[SUPPLIED RECORDS]
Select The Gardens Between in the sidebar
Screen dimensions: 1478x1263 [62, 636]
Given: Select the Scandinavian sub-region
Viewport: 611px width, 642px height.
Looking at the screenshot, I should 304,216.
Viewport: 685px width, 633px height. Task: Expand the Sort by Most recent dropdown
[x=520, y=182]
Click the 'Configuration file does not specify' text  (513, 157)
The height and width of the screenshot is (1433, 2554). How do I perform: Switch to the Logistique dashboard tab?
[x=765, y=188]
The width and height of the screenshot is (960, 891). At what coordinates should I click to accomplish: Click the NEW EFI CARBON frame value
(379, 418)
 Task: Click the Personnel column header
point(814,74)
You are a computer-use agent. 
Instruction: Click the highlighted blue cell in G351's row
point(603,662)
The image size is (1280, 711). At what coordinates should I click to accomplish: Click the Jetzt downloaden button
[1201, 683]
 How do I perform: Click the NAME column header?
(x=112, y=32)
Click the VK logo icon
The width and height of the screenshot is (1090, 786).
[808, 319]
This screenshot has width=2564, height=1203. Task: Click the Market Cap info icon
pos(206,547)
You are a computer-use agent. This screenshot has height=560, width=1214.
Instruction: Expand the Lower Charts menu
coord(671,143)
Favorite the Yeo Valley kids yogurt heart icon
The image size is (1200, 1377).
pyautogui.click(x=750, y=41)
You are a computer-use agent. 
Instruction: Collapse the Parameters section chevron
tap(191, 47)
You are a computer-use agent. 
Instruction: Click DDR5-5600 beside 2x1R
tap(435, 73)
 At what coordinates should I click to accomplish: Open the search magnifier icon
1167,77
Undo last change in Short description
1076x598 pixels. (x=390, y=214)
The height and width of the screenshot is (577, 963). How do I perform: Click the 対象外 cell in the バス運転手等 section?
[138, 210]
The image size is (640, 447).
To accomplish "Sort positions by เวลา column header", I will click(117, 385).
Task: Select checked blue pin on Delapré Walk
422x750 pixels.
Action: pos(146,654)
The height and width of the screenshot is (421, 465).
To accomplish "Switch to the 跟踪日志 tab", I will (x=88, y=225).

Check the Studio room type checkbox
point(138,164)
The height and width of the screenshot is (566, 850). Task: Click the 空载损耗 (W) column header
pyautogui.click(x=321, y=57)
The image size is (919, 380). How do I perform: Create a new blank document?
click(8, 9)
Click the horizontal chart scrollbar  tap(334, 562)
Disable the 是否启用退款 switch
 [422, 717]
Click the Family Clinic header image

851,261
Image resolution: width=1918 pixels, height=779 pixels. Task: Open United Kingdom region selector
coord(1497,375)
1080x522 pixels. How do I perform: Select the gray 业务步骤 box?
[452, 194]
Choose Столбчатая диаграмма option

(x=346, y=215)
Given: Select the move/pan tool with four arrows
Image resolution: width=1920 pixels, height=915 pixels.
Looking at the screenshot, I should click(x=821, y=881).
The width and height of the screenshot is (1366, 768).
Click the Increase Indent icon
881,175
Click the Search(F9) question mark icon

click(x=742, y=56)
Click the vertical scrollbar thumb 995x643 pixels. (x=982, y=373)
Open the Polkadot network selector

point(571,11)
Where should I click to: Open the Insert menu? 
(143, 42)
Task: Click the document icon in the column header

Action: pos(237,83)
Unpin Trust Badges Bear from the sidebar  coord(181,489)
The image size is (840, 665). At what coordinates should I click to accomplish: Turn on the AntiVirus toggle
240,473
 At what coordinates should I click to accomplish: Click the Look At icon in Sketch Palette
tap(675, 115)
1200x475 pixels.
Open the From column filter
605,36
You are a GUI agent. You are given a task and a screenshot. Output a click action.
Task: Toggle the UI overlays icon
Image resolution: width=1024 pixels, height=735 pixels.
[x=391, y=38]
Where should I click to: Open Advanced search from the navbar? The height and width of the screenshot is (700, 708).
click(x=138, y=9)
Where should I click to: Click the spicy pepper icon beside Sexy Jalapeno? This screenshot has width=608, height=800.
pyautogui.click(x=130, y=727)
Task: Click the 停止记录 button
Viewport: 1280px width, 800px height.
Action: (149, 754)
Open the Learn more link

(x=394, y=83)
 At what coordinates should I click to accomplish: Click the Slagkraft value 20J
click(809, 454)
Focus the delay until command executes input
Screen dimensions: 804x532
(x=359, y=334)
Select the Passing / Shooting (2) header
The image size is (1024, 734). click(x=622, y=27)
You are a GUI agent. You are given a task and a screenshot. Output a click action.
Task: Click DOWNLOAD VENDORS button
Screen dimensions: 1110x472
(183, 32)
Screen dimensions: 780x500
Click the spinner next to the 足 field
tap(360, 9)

[WHAT YOU NEED TO DO]
Taking the records above, retype every line from the one with "The height and width of the screenshot is (566, 850)." down to the one with "Given: Select the move/pan", exactly and with nothing else.

[WRITTEN SOLUTION]
The height and width of the screenshot is (566, 850). Task: Click the 空载损耗 (W) column header
pyautogui.click(x=321, y=57)
The image size is (919, 380). How do I perform: Create a new blank document?
click(8, 9)
Click the horizontal chart scrollbar  tap(334, 562)
Disable the 是否启用退款 switch
 [422, 717]
Click the Family Clinic header image

851,261
Image resolution: width=1918 pixels, height=779 pixels. Task: Open United Kingdom region selector
coord(1497,375)
1080x522 pixels. How do I perform: Select the gray 业务步骤 box?
[452, 194]
Choose Столбчатая диаграмма option

(x=346, y=215)
Given: Select the move/pan tool with four arrows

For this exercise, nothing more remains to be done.